February 11, 2004
A.b. Med. Servs. Pllc v Cna Ins. Co. (2004 NY Slip Op 50061(U))
Headnote
Reported in New York Official Reports at A.b. Med. Servs. Pllc v Cna Ins. Co. (2004 NY Slip Op 50061(U))
A.B. Med. Servs. v CNA Ins. Co. |
2004 NY Slip Op 50061(U) |
Decided on February 11, 2004 |
Appellate Term, First Department |
Published by New York State Law Reporting Bureau pursuant to Judiciary Law § 431. |
This opinion is uncorrected and will not be published in the Official Reports. |
APPELLATE TERM OF THE SUPREME COURT, FIRST DEPARTMENT
PRESENT:
HON. LUCINDO SUAREZ, P.J.
HON. WILLIAM J. DAVIS
HON. MARTIN SCHOENFELD, Justices.
571135/02
against
CNA INSURANCE COMPANY, Defendant-Respondent.
Plaintiff appeals from an order of the Civil Court, New York County, entered January 25, 2002 (Debra A. James, J.) which denied its motion for summary judgment.
PER CURIAM:
Order entered January 25, 2002 (Debra A. James, J.) modified to grant plaintiff’s motion for summary judgment on its no-fault insurance claim relating to the April 24, 2000 medical services rendered to its assignor, Smolyanskiy, and to remit the matter to Civil Court for the assessment of appropriate attorney’s fees and interest with respect thereto; as modified, order affirmed, without costs.
The action seeks recovery of motor vehicle no-fault benefits in the form of medical expenses allegedly incurred by plaintiff’s assignors.

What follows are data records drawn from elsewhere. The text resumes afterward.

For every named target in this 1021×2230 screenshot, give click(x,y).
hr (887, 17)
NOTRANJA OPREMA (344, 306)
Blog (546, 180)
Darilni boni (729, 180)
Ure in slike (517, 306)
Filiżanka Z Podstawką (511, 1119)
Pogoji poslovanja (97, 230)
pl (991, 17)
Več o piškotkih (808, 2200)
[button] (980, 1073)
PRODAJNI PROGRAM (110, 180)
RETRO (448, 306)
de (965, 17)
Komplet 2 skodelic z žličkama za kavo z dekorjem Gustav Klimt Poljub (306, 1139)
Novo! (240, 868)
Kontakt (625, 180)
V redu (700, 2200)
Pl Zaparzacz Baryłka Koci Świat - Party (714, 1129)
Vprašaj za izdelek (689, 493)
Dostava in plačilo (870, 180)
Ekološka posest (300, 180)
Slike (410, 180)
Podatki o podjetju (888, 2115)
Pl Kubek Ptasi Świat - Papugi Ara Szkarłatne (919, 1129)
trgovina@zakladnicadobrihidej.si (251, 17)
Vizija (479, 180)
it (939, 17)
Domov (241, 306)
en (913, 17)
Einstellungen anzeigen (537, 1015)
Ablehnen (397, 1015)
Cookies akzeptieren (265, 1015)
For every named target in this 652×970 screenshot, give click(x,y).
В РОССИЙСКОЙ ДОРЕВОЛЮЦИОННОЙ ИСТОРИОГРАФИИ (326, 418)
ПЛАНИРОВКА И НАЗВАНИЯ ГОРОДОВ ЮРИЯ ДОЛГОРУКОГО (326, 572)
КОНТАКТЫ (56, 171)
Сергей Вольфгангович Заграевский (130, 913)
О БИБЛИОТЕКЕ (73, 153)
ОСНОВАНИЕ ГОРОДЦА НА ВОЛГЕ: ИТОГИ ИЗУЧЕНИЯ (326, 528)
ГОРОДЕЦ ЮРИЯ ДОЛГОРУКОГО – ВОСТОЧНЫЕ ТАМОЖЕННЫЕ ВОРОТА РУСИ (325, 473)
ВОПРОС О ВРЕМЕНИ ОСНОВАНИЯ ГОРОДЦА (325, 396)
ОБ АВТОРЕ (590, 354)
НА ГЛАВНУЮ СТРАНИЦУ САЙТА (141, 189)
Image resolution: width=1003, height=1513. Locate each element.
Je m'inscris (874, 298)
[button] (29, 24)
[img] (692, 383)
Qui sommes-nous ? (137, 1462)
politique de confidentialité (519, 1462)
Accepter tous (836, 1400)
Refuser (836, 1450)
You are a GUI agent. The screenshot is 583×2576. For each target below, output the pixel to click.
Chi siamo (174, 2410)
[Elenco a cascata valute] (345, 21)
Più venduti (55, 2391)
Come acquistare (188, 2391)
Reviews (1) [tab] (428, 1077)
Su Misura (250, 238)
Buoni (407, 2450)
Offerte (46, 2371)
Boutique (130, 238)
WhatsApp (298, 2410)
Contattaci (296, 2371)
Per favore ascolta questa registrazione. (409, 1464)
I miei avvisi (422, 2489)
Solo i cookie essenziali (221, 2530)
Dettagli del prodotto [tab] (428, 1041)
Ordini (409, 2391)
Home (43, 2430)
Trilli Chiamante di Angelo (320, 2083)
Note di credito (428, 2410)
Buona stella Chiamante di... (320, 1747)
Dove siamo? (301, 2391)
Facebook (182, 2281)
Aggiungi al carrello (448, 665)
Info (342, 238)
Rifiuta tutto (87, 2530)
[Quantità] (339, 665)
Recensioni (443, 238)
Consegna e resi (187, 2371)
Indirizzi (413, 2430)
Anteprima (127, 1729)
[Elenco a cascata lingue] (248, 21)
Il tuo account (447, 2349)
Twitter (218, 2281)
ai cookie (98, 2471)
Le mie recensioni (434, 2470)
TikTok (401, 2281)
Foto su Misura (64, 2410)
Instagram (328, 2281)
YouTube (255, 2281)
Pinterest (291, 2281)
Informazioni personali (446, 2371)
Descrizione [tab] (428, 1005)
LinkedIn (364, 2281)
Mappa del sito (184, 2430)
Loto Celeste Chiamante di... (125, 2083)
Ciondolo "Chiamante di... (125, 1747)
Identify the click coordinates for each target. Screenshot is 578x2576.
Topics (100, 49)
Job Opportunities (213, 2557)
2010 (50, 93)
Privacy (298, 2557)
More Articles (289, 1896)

Plaintiff demonstrated entitlement to summary judgment on its claim for neurological testing administered to its assignor, Smolyanskiy, on April 24, 2000, since the record shows that defendant received plaintiff’s no-fault claim relating to those services no later than June 23, 2000, and did not deny the claim until [*2]July 31, 2000. Having failed to “pay or deny the claim in whole or in part” (11 NYCRR 65-3.8[c]) within 30 days of receipt, defendant waived any defenses relating to the adequacy of plaintiff’s claim forms, including the alleged absence of necessary signatures (see, Mount Sinai Hosp. v Figuerdov, 263 AD2d 11, 17 [1999]) or the medical necessity of the services rendered (see, Central Gen. Hosp. v Chubb Group, 90 NY2d 195 [1997]; Country-Wide Ins. Co. v Zabloski, 257 AD2d 306, lv denied 93 NY2d 809 [1999]).
Summary judgment is unwarranted, however, on the remaining no-fault claims alleged in the complaint. Contrary to plaintiff’s contention, the peer review reports relied upon by defendant in timely denying the remaining claims were a proper vehicle to assert the defense of lack of medical necessity (11 NYCRR 65-3.8[b][4]) and set forth sufficient facts to raise a triable issue with respect to that defense (see, S+M Supply, Inc. v Allstate Ins. Co., 2003 WL 21960336, decided July 9, 2003 [App Term, 2d Dept]).
This constitutes the decision and order of the court.